-- WHAT YOU WILL DO --
Put the lines of the items below into a Markdown table with the columns Row and Line text, starting with the line that contains "The height and width of the screenshot is (299, 570)." and going on through the line that contains "open the new". Number each row, and leave out blank lines.

-- AVAILABLE DATA --
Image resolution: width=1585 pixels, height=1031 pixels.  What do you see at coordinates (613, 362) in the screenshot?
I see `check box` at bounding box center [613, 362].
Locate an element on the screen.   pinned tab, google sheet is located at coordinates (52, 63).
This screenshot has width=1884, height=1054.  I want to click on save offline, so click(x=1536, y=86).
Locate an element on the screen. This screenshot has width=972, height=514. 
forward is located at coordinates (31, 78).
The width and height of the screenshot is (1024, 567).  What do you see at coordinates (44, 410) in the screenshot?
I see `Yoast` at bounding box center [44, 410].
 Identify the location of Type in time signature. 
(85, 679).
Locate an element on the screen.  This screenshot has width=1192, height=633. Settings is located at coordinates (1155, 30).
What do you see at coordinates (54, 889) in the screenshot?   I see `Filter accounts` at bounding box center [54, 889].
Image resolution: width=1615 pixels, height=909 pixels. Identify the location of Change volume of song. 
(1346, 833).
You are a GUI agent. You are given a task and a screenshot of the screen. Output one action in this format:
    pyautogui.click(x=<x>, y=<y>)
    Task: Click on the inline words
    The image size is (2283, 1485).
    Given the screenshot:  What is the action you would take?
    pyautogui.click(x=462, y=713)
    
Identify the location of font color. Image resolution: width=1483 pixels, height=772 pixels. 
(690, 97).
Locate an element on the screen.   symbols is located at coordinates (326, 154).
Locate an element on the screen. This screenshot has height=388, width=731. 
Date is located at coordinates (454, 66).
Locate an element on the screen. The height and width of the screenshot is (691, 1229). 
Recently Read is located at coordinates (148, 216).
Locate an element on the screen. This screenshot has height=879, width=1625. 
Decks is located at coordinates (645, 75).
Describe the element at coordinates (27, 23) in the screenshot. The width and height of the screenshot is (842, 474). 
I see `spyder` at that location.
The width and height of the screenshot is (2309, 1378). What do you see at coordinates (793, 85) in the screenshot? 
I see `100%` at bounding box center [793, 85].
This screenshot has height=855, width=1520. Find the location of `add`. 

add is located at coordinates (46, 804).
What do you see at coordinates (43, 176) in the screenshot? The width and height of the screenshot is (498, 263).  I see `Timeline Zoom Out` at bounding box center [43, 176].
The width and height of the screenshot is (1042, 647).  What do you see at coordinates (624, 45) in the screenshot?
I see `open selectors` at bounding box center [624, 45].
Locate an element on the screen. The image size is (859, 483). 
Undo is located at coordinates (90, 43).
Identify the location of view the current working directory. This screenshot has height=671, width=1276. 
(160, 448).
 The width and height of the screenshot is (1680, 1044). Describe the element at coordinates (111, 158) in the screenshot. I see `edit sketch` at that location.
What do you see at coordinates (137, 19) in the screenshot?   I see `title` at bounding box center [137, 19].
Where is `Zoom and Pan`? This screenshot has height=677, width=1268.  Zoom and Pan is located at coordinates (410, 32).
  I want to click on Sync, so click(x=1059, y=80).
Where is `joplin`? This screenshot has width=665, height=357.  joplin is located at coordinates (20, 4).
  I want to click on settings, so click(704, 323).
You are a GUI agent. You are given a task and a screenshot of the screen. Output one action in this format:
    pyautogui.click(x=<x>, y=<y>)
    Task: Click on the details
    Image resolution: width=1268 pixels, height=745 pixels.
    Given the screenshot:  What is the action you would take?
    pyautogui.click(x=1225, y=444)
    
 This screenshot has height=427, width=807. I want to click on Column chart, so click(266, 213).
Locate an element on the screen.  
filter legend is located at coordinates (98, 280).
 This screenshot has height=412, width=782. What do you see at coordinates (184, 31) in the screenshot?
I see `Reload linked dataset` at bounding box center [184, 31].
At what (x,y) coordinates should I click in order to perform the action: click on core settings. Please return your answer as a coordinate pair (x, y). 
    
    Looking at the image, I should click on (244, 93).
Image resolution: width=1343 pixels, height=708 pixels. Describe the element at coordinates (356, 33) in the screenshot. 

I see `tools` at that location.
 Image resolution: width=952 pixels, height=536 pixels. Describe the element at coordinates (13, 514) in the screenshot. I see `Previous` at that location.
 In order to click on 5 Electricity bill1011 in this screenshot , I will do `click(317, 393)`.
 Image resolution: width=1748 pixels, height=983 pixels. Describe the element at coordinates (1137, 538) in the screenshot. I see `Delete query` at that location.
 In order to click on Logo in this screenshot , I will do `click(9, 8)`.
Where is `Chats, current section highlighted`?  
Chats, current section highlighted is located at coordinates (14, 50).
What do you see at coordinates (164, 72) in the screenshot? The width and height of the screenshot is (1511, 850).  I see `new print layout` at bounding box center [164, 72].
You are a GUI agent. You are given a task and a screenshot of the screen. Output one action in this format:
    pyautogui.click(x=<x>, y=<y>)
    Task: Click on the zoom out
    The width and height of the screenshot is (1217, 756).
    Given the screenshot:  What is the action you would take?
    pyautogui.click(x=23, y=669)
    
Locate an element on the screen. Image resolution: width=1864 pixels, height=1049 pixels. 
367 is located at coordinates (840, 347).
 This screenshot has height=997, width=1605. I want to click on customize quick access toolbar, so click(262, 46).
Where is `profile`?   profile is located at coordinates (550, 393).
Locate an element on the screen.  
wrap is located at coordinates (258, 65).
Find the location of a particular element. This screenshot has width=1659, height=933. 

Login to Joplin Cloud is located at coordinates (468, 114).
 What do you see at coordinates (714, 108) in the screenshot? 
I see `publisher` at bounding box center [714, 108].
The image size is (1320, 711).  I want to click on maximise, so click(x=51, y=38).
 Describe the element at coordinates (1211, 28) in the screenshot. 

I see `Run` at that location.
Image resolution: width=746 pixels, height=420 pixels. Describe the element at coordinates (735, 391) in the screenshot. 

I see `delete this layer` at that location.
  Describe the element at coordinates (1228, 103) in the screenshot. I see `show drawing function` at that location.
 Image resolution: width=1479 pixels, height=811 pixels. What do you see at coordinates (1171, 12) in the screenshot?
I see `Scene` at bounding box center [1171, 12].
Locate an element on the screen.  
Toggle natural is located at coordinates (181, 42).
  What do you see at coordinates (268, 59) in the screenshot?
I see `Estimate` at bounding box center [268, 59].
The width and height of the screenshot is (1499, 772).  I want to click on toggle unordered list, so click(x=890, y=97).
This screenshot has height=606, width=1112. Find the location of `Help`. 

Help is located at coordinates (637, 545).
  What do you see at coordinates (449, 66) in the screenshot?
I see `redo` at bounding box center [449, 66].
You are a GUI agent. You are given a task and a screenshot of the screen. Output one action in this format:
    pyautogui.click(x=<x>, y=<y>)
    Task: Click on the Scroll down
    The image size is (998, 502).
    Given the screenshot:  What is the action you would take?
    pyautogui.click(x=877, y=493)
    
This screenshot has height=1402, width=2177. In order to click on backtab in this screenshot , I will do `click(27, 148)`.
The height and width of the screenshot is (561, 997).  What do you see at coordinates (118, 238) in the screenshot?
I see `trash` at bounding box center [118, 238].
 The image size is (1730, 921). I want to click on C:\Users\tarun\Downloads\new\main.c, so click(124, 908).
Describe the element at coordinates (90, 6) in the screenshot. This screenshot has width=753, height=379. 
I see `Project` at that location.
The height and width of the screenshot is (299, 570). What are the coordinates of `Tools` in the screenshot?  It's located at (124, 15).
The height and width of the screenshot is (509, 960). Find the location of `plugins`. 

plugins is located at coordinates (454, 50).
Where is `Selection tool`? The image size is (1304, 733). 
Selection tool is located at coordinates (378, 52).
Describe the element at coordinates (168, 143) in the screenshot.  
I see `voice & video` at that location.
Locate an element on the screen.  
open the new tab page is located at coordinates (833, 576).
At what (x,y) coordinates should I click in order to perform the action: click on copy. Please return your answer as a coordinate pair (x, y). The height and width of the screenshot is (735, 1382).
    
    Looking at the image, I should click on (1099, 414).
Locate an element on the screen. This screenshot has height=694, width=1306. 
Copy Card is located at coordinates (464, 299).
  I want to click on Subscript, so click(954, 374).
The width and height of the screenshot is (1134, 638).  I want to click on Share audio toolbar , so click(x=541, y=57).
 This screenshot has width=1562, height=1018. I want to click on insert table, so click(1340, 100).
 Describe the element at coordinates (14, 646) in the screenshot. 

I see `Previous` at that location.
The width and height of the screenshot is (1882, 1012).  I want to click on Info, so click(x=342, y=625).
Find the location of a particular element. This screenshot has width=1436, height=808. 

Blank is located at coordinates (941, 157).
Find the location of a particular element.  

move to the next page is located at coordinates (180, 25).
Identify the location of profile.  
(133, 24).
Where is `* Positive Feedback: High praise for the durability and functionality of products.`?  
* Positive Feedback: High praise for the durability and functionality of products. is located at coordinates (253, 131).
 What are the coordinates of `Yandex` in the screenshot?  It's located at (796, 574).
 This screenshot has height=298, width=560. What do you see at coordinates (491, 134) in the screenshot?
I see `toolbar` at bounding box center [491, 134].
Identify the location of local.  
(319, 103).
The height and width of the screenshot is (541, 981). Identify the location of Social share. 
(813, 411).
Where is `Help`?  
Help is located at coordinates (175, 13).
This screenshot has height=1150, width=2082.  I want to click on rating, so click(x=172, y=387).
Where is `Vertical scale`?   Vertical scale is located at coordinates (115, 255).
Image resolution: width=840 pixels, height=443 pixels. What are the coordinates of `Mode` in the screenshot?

-- RESULT --
| Row | Line text |
|---|---|
| 1 | The height and width of the screenshot is (299, 570). What are the coordinates of `Tools` in the screenshot?  It's located at (124, 15). |
| 2 | The height and width of the screenshot is (509, 960). Find the location of `plugins`.  |
| 3 | plugins is located at coordinates (454, 50). |
| 4 | Where is `Selection tool`? The image size is (1304, 733).  |
| 5 | Selection tool is located at coordinates (378, 52). |
| 6 | Describe the element at coordinates (168, 143) in the screenshot.   |
| 7 | I see `voice & video` at that location. |
| 8 | Locate an element on the screen.   |
| 9 | open the new tab page is located at coordinates (833, 576). |